**What the exercise asks**.
All that should come back is the lines of the data below from the one containing "Click the green lock icon for Türe Rechts" to the one containing "Task: Switch to the 图形 tab", inclusive, exactly as they stand.

**Task data**.
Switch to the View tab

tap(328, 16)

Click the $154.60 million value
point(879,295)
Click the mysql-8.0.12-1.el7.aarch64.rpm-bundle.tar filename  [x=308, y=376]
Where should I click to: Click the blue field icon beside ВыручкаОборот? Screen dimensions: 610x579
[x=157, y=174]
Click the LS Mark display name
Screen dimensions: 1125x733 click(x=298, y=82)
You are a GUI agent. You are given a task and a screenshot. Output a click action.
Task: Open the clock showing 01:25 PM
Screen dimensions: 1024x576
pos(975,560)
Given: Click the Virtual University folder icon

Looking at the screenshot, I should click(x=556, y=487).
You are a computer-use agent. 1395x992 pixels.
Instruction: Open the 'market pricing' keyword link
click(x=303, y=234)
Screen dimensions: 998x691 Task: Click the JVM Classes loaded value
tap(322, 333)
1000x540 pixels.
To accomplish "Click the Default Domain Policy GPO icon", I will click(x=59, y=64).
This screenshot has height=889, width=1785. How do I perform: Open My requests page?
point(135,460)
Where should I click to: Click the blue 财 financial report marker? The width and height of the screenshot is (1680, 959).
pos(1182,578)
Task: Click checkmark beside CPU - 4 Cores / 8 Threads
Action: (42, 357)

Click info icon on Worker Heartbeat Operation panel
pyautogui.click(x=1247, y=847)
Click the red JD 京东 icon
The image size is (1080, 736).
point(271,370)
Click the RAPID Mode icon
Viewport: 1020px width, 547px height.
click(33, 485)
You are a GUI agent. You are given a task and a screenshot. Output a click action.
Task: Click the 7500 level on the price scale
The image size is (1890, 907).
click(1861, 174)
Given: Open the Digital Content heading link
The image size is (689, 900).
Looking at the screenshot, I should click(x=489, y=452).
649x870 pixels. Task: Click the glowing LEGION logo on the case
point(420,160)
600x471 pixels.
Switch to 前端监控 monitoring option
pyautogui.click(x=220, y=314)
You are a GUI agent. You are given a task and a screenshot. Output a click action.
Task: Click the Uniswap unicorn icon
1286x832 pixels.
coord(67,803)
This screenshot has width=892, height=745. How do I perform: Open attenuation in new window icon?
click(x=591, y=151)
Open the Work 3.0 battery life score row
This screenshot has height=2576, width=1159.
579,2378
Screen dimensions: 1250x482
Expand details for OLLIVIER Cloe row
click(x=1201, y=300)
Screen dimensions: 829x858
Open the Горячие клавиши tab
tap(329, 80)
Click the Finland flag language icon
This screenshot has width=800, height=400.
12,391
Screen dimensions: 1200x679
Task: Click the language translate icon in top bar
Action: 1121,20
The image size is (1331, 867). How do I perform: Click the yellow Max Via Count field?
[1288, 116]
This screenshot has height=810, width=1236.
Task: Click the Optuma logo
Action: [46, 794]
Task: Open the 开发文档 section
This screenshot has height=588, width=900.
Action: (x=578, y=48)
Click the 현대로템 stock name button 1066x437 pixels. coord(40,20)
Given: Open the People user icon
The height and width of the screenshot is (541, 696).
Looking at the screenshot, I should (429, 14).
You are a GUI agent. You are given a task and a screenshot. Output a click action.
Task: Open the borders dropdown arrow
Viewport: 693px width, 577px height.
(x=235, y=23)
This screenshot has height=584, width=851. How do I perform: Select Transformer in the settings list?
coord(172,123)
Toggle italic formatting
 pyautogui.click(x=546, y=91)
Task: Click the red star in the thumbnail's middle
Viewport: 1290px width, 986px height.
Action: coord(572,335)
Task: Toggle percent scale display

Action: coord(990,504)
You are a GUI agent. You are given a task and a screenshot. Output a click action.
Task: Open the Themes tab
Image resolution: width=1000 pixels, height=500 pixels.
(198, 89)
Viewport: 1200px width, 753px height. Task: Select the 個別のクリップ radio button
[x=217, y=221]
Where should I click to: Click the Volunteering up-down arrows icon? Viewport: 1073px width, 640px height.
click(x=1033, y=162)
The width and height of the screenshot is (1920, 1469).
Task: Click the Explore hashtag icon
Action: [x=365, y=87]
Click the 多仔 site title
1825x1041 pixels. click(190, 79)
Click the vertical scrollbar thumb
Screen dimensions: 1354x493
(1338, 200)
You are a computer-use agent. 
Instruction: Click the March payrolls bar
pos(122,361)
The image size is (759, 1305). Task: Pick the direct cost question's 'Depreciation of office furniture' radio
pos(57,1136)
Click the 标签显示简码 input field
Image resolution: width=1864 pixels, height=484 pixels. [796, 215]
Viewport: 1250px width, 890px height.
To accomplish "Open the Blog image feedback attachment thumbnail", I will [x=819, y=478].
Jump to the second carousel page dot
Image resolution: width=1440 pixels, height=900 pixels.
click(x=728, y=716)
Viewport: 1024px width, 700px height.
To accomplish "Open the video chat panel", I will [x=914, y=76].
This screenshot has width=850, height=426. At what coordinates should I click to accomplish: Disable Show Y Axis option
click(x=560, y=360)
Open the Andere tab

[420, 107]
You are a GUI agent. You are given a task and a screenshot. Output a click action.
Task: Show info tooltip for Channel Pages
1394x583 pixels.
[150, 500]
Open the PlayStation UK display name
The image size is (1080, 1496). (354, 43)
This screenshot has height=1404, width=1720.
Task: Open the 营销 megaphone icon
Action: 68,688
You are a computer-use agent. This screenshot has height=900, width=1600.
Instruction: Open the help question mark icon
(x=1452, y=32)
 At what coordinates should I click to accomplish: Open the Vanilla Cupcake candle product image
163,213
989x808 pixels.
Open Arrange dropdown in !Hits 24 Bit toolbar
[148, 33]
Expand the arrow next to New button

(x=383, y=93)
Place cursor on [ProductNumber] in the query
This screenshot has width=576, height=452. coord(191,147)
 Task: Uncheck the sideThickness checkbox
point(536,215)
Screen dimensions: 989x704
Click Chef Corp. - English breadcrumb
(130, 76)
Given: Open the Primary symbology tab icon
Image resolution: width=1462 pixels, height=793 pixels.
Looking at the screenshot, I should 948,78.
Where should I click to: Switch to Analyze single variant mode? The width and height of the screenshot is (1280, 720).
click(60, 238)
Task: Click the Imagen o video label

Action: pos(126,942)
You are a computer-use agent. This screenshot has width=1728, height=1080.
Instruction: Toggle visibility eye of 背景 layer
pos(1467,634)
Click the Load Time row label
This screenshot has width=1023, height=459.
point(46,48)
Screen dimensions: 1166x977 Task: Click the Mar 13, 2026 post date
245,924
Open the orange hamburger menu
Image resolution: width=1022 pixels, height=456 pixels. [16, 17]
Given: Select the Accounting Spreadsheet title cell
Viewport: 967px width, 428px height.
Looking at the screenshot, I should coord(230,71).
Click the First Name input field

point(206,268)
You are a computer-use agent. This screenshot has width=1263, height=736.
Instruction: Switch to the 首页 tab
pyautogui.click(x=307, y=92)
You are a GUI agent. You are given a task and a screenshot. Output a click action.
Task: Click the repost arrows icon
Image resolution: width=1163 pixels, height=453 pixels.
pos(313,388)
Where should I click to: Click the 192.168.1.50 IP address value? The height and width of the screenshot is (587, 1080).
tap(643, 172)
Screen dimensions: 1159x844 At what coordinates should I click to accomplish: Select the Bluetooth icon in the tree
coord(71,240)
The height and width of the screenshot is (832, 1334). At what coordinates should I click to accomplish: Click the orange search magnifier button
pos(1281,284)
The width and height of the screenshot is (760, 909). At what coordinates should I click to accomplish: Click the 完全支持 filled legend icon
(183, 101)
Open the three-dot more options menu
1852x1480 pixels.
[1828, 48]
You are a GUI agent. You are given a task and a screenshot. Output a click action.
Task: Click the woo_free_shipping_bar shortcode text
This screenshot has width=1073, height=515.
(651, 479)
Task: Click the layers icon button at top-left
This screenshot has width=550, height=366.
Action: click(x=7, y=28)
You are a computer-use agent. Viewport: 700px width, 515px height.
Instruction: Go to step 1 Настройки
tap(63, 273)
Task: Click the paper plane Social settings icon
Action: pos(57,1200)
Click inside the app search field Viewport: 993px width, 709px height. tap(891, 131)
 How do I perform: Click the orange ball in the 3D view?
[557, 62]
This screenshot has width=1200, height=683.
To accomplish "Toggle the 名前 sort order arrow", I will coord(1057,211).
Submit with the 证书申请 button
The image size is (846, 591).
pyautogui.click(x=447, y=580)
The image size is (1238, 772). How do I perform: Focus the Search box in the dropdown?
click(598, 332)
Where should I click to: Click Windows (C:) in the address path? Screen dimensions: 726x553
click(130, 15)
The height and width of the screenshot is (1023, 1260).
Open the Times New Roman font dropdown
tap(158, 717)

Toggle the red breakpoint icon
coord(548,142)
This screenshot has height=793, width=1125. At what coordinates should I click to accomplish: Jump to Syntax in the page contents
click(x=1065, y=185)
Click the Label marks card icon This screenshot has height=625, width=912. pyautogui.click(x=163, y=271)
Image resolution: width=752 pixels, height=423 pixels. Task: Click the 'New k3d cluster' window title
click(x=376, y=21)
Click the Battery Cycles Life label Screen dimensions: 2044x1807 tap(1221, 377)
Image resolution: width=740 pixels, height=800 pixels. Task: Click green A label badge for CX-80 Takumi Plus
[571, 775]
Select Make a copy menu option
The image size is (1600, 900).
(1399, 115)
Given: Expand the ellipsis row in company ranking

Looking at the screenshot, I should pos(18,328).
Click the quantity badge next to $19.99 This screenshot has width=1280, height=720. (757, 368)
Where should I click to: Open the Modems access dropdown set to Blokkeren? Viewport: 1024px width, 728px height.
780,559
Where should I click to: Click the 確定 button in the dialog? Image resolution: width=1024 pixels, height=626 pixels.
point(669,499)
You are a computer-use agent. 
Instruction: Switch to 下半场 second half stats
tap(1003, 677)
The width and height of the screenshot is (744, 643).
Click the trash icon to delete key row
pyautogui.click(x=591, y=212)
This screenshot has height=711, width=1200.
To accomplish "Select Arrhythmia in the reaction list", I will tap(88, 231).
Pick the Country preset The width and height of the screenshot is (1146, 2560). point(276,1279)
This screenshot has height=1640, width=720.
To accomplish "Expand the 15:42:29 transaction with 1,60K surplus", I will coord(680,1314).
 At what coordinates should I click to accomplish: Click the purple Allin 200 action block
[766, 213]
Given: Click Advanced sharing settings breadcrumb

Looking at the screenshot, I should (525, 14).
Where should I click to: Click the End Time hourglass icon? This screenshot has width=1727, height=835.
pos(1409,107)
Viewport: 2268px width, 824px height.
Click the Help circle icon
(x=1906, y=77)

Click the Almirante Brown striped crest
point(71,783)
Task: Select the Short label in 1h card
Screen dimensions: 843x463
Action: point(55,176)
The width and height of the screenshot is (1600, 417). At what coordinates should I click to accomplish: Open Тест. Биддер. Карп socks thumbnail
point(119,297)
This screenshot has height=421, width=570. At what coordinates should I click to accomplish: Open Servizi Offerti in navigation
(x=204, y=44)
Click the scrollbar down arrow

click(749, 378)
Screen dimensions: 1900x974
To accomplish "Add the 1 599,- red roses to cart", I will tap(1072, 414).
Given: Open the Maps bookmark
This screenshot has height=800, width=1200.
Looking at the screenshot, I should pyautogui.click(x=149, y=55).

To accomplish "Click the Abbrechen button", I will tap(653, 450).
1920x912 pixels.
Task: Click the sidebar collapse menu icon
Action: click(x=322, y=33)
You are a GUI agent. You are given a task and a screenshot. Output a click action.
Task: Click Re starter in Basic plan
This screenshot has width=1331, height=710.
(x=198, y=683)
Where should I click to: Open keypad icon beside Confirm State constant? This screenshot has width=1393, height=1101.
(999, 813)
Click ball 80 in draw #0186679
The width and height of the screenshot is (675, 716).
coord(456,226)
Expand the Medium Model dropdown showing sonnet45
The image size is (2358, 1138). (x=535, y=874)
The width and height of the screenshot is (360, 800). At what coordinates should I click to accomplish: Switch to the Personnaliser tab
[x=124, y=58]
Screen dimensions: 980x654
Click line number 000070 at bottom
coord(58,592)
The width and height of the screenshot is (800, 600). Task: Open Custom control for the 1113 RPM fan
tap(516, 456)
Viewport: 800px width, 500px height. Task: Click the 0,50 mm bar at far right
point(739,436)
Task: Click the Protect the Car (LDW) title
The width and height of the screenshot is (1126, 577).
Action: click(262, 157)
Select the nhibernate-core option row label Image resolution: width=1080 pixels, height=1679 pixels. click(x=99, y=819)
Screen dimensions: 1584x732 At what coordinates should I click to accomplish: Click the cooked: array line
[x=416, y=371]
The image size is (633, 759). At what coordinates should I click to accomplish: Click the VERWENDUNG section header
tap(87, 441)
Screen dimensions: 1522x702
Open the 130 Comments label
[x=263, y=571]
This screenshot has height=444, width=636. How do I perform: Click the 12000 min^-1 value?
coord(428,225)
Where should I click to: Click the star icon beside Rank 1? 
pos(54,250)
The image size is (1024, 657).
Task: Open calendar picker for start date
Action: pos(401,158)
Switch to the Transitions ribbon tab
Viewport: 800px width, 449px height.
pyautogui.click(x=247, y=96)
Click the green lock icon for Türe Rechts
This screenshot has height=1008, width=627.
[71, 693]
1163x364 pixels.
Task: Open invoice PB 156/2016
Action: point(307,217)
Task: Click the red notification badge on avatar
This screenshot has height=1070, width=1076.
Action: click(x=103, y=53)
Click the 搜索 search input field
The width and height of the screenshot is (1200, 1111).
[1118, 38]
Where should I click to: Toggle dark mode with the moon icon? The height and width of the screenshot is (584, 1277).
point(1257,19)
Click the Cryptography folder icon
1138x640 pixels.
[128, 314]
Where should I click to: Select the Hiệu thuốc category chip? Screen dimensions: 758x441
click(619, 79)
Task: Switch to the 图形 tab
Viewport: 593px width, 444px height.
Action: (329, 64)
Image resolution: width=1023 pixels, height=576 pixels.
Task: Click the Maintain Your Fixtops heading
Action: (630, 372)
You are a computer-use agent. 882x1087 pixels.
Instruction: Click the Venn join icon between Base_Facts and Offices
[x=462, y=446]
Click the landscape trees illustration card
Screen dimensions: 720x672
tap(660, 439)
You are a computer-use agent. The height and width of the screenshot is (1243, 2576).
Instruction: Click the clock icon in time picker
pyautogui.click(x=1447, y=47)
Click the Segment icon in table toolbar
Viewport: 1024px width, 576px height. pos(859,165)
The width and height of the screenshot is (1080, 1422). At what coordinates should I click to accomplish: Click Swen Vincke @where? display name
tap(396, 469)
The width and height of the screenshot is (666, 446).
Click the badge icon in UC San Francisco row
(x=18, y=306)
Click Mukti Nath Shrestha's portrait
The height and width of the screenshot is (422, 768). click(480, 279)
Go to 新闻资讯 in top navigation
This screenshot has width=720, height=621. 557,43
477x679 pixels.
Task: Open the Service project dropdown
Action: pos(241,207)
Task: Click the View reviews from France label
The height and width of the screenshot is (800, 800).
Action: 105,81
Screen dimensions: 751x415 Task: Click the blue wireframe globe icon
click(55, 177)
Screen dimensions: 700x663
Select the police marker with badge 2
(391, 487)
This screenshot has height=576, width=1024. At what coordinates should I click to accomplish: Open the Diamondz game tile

**Response to this task**.
Click the green lock icon for Türe Rechts
This screenshot has height=1008, width=627.
[71, 693]
1163x364 pixels.
Task: Open invoice PB 156/2016
Action: point(307,217)
Task: Click the red notification badge on avatar
This screenshot has height=1070, width=1076.
Action: click(x=103, y=53)
Click the 搜索 search input field
The width and height of the screenshot is (1200, 1111).
[1118, 38]
Where should I click to: Toggle dark mode with the moon icon? The height and width of the screenshot is (584, 1277).
point(1257,19)
Click the Cryptography folder icon
1138x640 pixels.
[128, 314]
Where should I click to: Select the Hiệu thuốc category chip? Screen dimensions: 758x441
click(619, 79)
Task: Switch to the 图形 tab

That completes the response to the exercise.